As the nation turns 55, we are confronted once again with the difficult circumstances of its birth, including the genocide perpetrated by the Pakistani army, for which justice still remains a far cry, and even international recognition at least, remains patchy. The ousted Awami League regime's half-measure of going after the local perpetrators, known as razakars, while letting the principal actors under whose directions the local auxiliary forces like Al Shams and Al Badr were organised, i.e. the Pakistani army off the hook, was shown up in the July Uprising of 2024. The atrocities were too heinous, the wounds too deep, for such half-measures.

Since these are by definition international crimes, international recognition for the genocide perpetrated on these lands back in 1971 is essential. That is why the government must take interest in the introduction this past week of a new resolution in the US House of Representatives, to formally recognise the mass atrocities committed against the people of Bangladesh in 1971 as genocide and urging President Donald Trump to declare them as "crimes against humanity, war crimes, and genocide".

Estimates of the death toll range from tens to hundreds of thousands, the resolution states, also citing accounts of more than 200,000 women subjected to sexual violence during the conflict. The resolution draws heavily on contemporaneous US government documentation, including the riveting "Blood Telegram" sent by the US Consul General in Dhaka at the time, Archer Blood - who would suffer greatly in terms of his career at the State Department as a result, yet ultimately be recognised for his heroic integrity and commitment to principle.

The resolution was introduced by Greg Landsman, a Democrat Congressman from Ohio, who was first elected in 2023. The resolution "recognises that while the Pakistani Army and its Islamist allies indiscriminately mass-murdered ethnic Bengalis regardless of their religion and gender, killed their political leaders, intellectuals, professionals, and students, and forced tens of thousands of women to serve as their sex slaves". With lobbying and advocacy work done by a group called HinduACTion, who are said to have worked tirelessly with the Bangladeshi diaspora and the American Hindu community to bring this to fruition.

While the resolution recognises that the Pakistani Army and its Islamist allies indiscriminately mass-murdered ethnic Bengalis regardless of their religion and gender, killed their political leaders, intellectuals, professionals, and students, and forced tens of thousands of women to serve as their sex slaves, it also asserts that "they (the Pakistani army and its allies) specifically targeted the religious minority Hindus for extermination through mass slaughtering, gangrape, conversion, and forcible expulsion." This is all very good, and although the executive director of HinduACTion, in a statement referenced "religious minorities who continue to suffer in Bangladesh," that has not made it to the text of the resolution.

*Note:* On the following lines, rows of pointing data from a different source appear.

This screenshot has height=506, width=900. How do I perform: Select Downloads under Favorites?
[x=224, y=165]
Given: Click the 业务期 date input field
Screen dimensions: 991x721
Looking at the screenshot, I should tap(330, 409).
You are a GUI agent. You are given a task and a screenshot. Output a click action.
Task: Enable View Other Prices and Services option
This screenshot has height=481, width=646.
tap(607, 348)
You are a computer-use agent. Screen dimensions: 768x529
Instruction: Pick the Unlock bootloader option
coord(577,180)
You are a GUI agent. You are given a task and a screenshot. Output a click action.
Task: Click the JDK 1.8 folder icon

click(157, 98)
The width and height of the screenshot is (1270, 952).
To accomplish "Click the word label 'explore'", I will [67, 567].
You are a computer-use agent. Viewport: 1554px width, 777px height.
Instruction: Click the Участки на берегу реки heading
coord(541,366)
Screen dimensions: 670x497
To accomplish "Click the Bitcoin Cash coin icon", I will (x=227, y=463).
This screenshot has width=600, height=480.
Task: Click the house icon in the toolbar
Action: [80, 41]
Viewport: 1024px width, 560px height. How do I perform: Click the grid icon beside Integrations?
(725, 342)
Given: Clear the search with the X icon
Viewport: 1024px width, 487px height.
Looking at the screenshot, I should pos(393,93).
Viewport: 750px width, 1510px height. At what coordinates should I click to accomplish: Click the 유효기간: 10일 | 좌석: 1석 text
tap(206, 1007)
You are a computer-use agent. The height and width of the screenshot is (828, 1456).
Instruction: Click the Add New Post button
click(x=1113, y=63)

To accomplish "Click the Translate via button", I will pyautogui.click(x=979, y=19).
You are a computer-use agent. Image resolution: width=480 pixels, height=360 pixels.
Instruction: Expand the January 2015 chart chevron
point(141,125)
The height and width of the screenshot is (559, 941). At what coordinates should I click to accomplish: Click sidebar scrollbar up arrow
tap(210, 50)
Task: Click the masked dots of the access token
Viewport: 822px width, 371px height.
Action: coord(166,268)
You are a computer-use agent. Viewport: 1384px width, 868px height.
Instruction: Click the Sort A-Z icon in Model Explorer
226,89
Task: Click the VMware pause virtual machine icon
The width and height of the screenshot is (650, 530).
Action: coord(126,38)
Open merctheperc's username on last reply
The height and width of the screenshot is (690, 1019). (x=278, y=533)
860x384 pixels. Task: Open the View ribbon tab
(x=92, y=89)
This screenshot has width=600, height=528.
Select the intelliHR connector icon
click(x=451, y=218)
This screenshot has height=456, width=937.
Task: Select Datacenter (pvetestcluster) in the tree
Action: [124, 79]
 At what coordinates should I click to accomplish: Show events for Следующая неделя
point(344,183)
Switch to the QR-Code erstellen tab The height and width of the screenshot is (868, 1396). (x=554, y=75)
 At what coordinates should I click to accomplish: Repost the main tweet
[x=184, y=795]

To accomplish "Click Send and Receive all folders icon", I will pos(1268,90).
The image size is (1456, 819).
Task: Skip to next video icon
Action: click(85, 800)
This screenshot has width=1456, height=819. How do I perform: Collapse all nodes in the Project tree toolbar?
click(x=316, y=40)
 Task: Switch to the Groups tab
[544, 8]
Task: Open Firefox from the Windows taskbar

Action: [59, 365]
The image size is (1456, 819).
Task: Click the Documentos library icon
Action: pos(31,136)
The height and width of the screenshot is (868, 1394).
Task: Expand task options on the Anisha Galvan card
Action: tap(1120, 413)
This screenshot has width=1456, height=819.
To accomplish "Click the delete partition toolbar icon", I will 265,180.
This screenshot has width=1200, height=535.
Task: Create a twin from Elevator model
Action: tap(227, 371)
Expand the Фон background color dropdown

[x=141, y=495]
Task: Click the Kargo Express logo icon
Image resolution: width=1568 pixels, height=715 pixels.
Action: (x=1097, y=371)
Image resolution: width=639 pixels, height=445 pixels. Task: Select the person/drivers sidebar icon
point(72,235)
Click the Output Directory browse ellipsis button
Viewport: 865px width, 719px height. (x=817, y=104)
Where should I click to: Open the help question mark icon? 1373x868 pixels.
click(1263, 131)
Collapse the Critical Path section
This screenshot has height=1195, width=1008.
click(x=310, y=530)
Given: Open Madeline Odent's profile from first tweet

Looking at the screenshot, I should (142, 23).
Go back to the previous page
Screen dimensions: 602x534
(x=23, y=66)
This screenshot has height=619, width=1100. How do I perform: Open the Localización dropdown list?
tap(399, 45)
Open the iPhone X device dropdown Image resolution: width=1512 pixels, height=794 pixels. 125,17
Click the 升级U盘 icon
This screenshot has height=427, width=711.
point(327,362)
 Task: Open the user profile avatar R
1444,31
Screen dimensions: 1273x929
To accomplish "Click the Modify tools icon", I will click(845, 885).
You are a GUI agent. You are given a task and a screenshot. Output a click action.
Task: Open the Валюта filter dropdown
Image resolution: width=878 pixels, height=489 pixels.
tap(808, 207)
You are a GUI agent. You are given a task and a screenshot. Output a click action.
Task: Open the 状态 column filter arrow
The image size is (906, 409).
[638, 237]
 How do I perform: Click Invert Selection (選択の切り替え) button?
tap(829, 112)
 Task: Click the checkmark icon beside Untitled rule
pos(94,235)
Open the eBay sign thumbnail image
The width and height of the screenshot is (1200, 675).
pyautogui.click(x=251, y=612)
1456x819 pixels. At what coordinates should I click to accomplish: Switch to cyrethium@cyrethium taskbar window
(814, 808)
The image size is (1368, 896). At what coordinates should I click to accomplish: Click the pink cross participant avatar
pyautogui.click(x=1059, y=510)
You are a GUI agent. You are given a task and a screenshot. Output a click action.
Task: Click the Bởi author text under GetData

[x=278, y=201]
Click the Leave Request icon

As such, we don't find anything problematic with the resolution, and see no reason for the government of Bangladesh not to put its weight behind the document, through its growing diaspora in America, to move the resolution through Congress. In recent years we have seen the US Congress formally recognise the Armenian Genocide of more than a century ago (1915-17). There is no good reason for the Bangladeshi one to go unrecognised.